At the line with "You are a GUI", start transcribing; stop after the last line of the data below. Keep it exact and leave pictures out.
Top of Records for this task
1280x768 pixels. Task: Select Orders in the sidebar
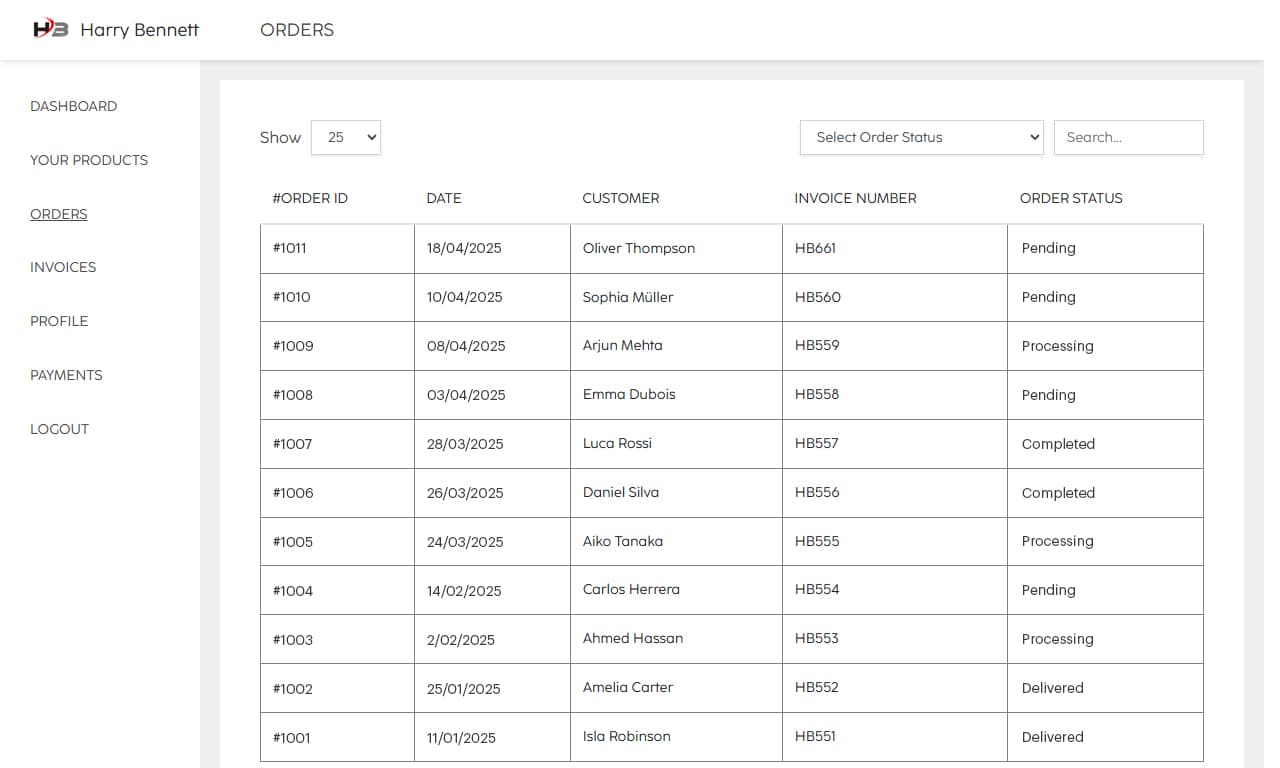pos(58,214)
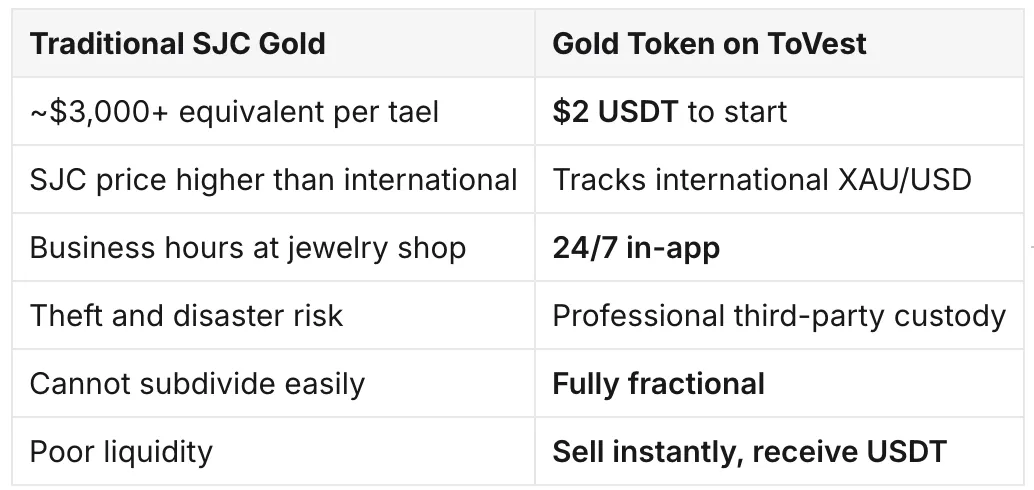
Task: Select the '24/7 in-app' cell
Action: (x=779, y=247)
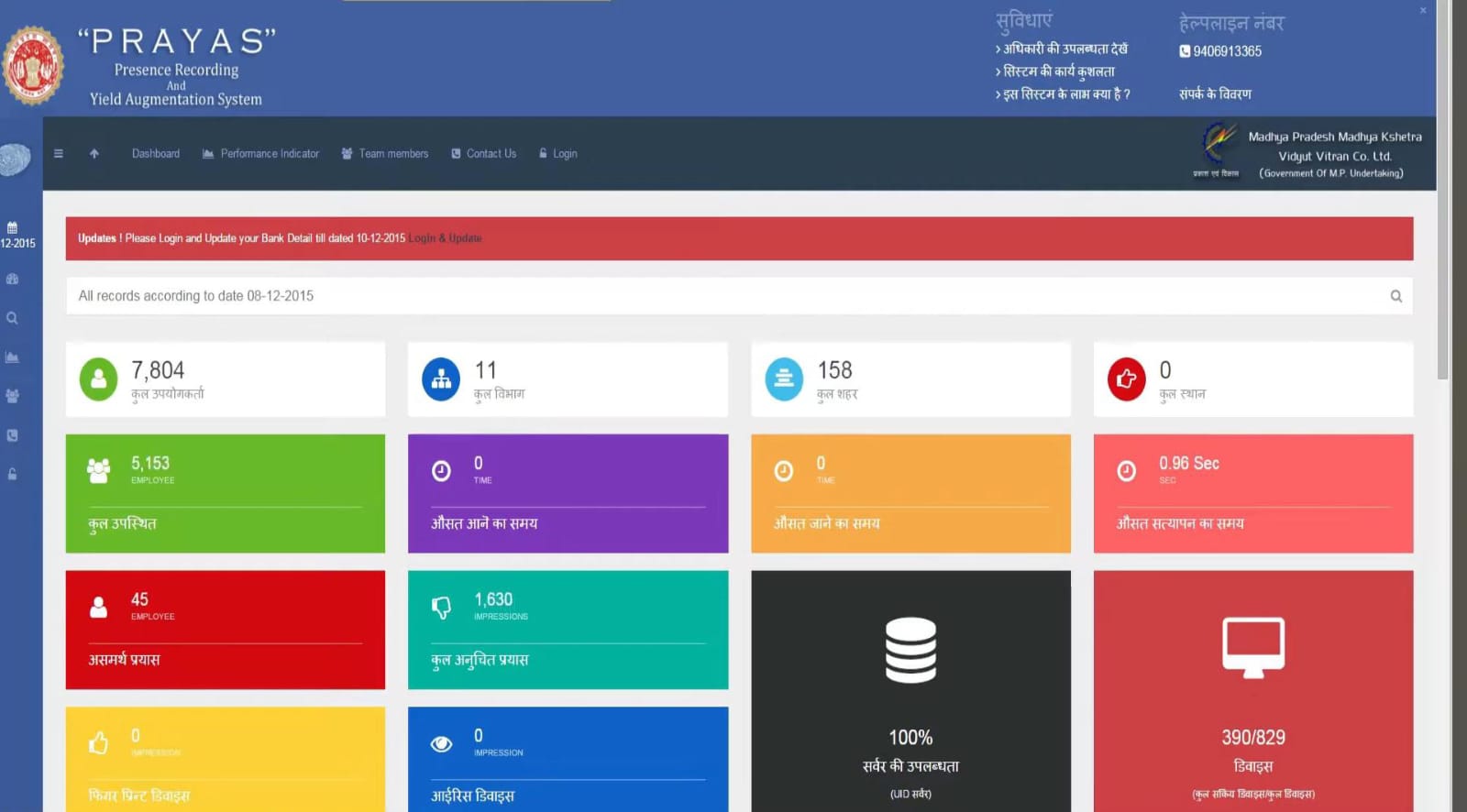Open Performance Indicator page
The width and height of the screenshot is (1467, 812).
261,154
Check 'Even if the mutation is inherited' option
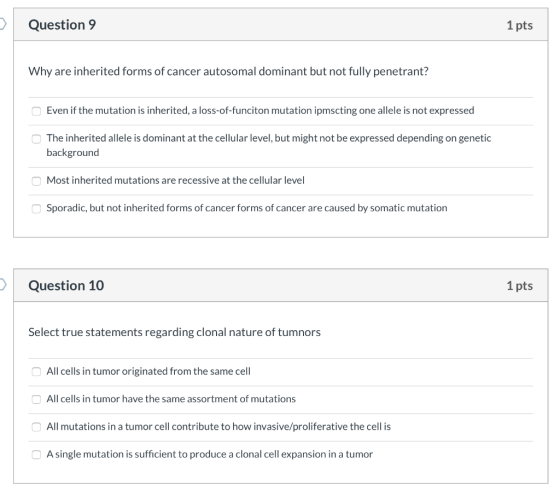The width and height of the screenshot is (560, 486). [x=36, y=111]
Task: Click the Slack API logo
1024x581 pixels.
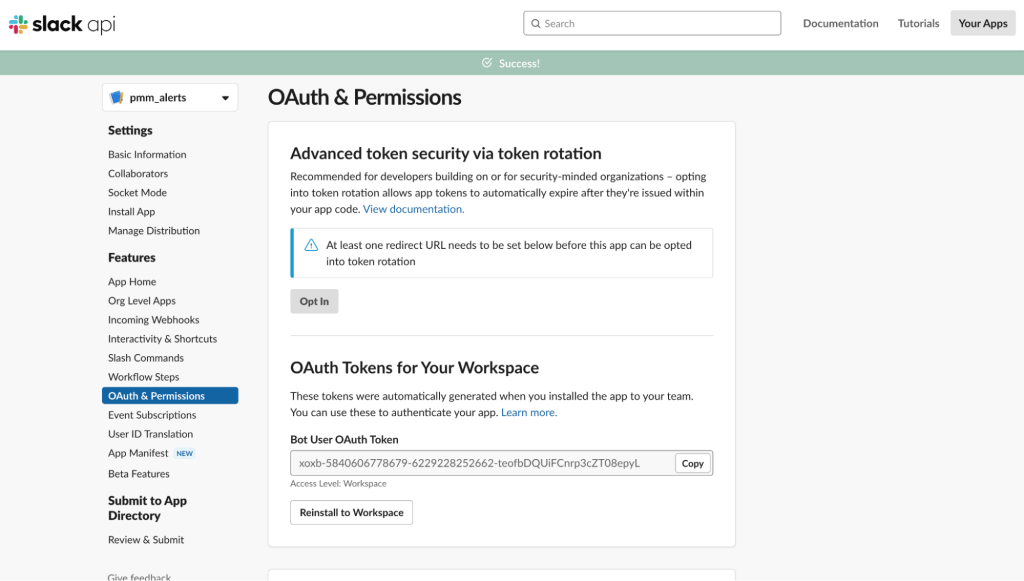Action: coord(62,24)
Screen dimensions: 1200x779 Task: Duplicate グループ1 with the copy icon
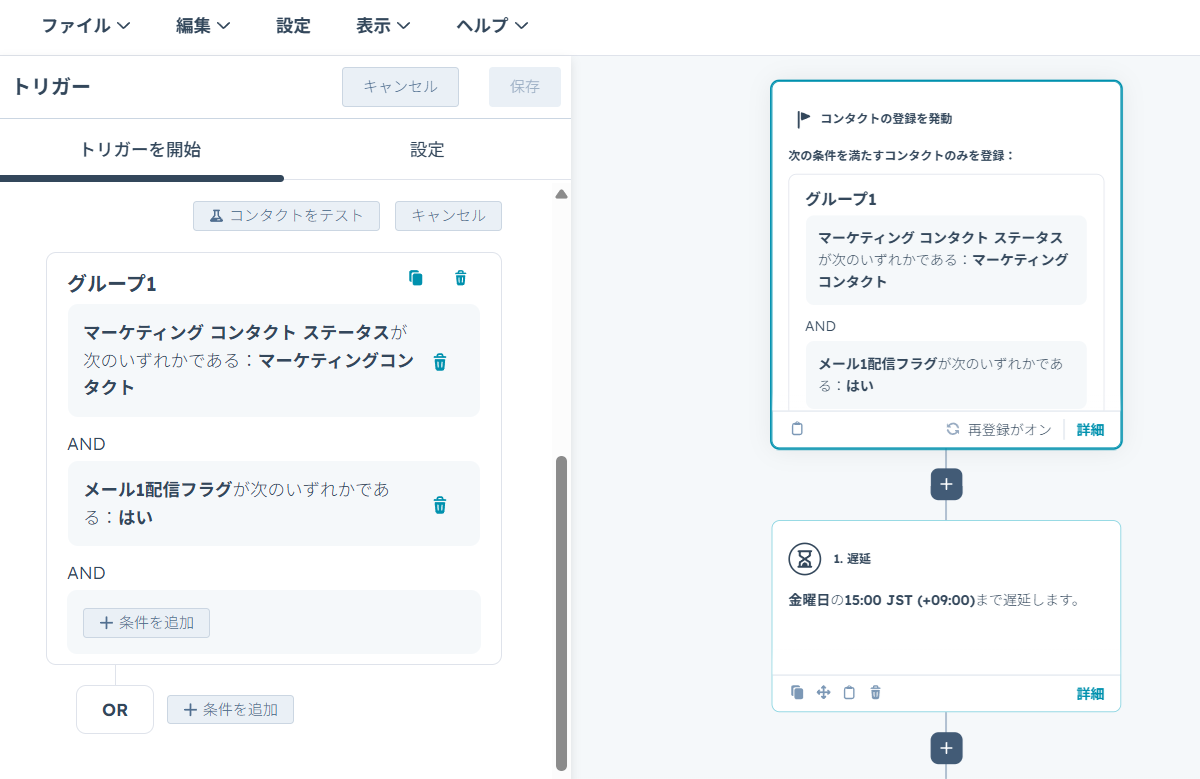pos(416,278)
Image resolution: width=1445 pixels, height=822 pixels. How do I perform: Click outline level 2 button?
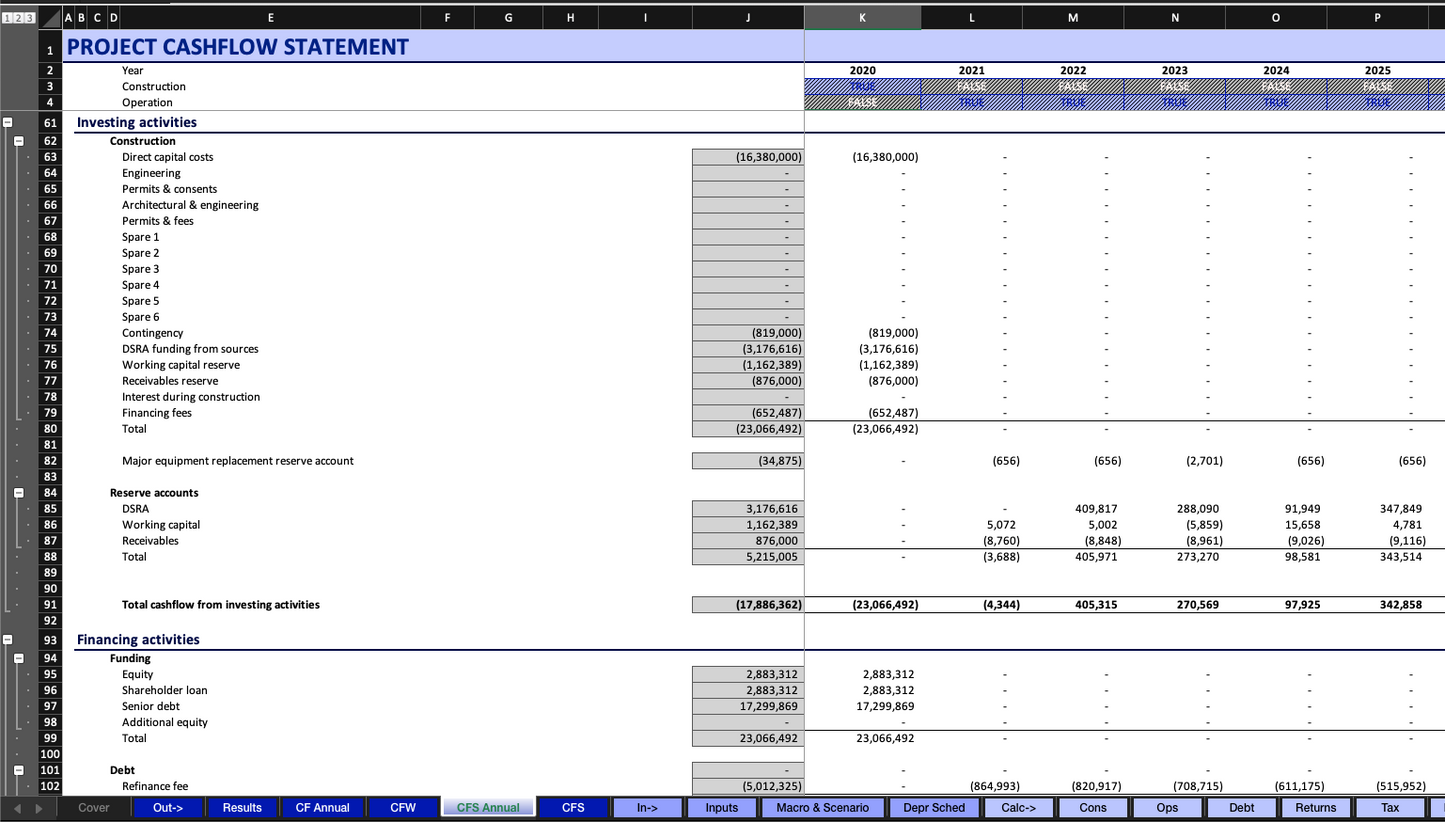(x=18, y=18)
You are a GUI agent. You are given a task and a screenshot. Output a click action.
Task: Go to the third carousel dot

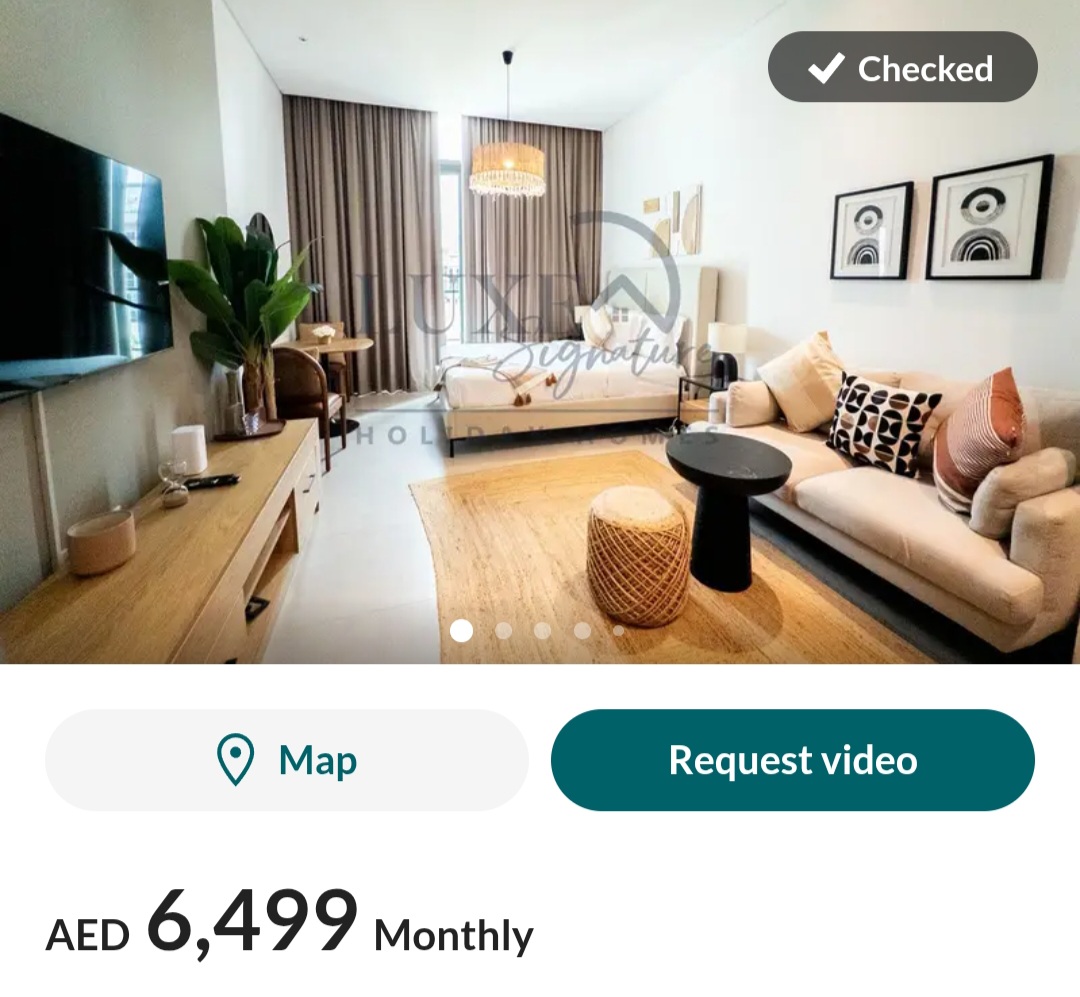coord(543,630)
Bottom of Records for this task
Answer to this problem ->
You are a GUI agent. You are given a task and a screenshot. Output a click action.
Task: Go to the third carousel dot

coord(543,630)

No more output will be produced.